I also think about my own procedure and the dramatic brightening of colors afterwards. The assumption is that the brightening was due to a restoration of normal brain oxygen levels.
So are we at risk of reperfusion injury, either in the normal course of our MS/CCSVI or immediately after the procedure, if the degree of oxygen deprivation was relatively severe?
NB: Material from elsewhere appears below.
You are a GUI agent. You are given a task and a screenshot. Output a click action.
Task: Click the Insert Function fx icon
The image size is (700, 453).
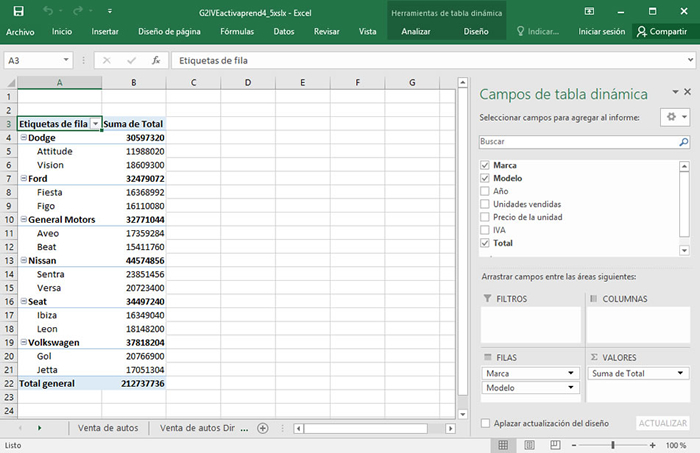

We have known a few patients who have gotten worse immediately after what seemed to be a successful procedure in terms of no clotting and the blood flowing properly. We haven't had a good answer for that. It's only been a few cases.
The damage of reperfusion injury is due in part to the inflammatory response of damaged tissues. White blood cells, carried to the area by the newly returning blood, release a host of inflammatory factors such as interleukins as well as free radicals in response to tissue damage. The restored blood flow reintroduces oxygen within cells that damages cellular proteins, DNA, and the plasma membrane. Damage to the cell's membrane may in turn cause the release of more free radicals. Such reactive species may also act indirectly in redox signaling to turn on apoptosis. Leukocytes may also build up in small capillaries, obstructing them and leading to more ischemia.
Reperfusion injury may be the name for what we've been experiencing all along, when we talk about the white blood cells attacking. Steroids or DMDs would be effective against this. It can be an excessive reaction to the injury, so that as much or more damage is done by the white blood cells' attack as it was by the initial oxygen-deprivation injury.
Cheer has been saying all along that MS may be more comparable to a series of ischaemic events.
As for if reperfusion injury might occur (particularly in more easily inflamed brains?) as an immediate result of CCSVI treatment, I don't know. Hypothermia and hydrogen sulfide are the only things listed in wikipedia as protective against reperfusion injury. Presumably most of us have low grade chronic issues rather than acute, but we also have areas of CNS damage that might be particularly vulnerable to another insult.